The Wired story also draws from an interview with William Binney, one of the two co-founders of the NSA's Signals Intelligence Automation Research Center. Wired says Binney was at odds over the constitutionality of the agency's Stellar Wind program and its scope of eavesdropping on domestic phone calls and the inspection of domestic email.

"According to Binney — who has maintained close contact with agency employees until a few years ago — the taps in the secret rooms dotting the country are actually powered by highly sophisticated software programs that conduct 'deep packet inspection,' examining Internet traffic as it passes through the 10-gigabit-per-second cables at the speed of light," the magazine says.

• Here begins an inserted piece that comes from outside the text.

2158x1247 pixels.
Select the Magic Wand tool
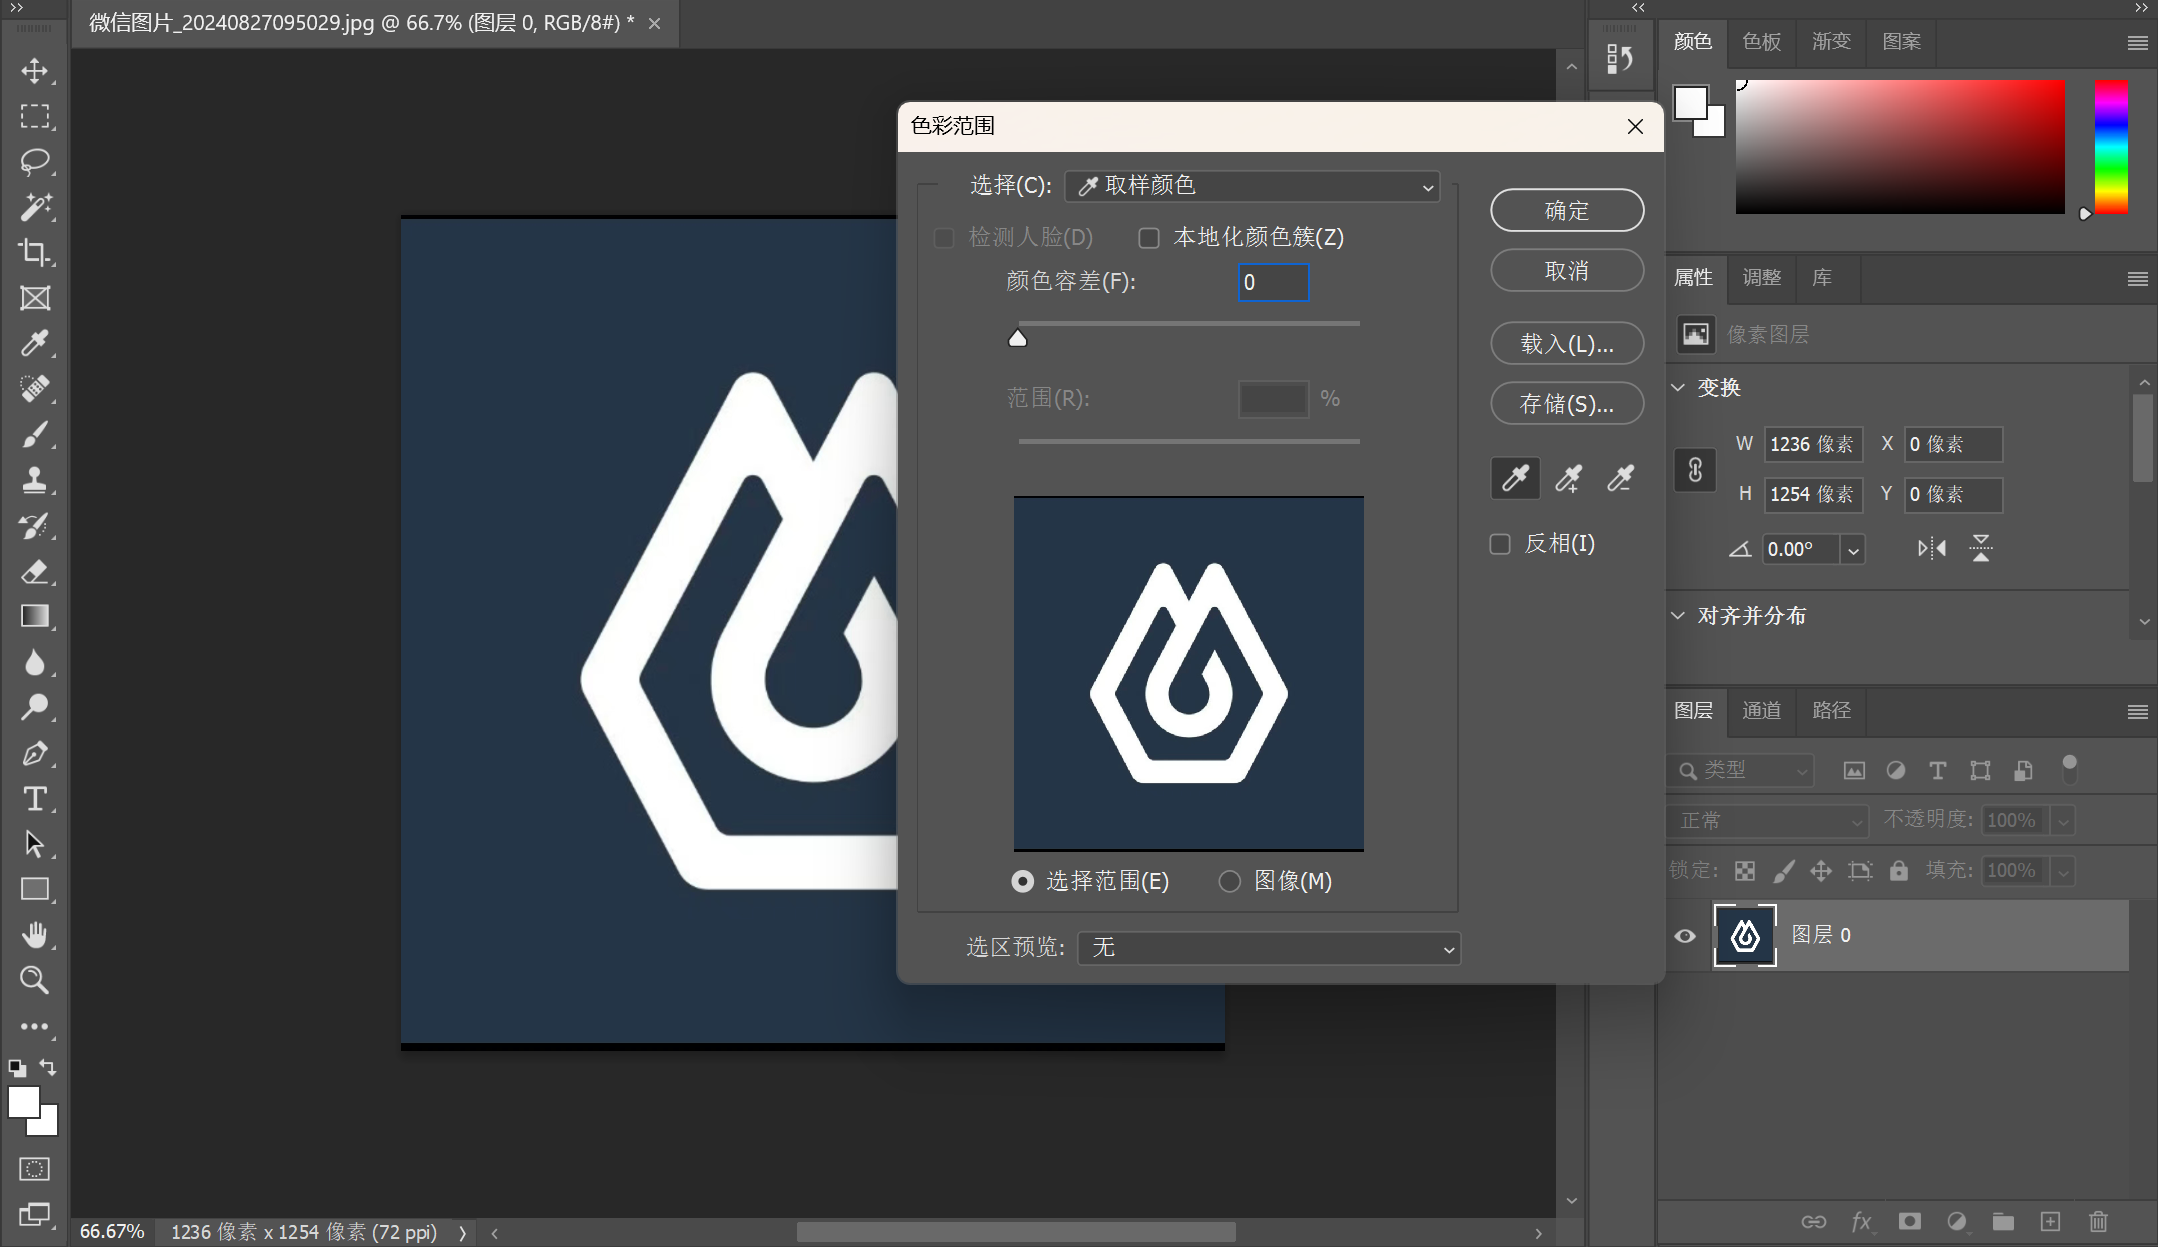pos(35,207)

The NSA statement says only that "many allegations have been made about the planned activities of the Utah Data Center. What it will be is a state-of-the-art facility designed to support the intelligence community's efforts to further strengthen and protect the nation. NSA is the executive agent for the Office of the Director of National Intelligence and will be the lead agency at the center."


Those of us who are privileged to be a part of this great institution, NSA, see firsthand that our nation is indeed becoming safer as a result of our hard work, dedication and the collaboration across the entire intelligence community.

–-NSA Statement


Like the anchor store at a shopping mall, the Utah Data Center is seen as having the potential to benefit a continually growing portfolio of information technology businesses, like the under-construction technology complex Adobe is building across the freeway in Lehi. Both Brigham Young University and the University of Utah have their eyes on the data center because of the potential for future jobs for its students. The U. has already developed curriculum with the data center in mind.

The NSA has not responded directly to questions about technology offshoots. Nor has it addressed nagging questions about whether the data center makes it a target that presents dangers to surrounding communities. The statement released Friday sends the signal the NSA intends to maintain a posture of being vague.

"We are not going to dissect any particular news story — especially one that relies in part on the speculation of former officials and several unnamed sources," the NSA statement says. "Those of us who are privileged to be a part of this great institution, NSA, see firsthand that our nation is indeed becoming safer as a result of our hard work, dedication and the collaboration across the entire intelligence community."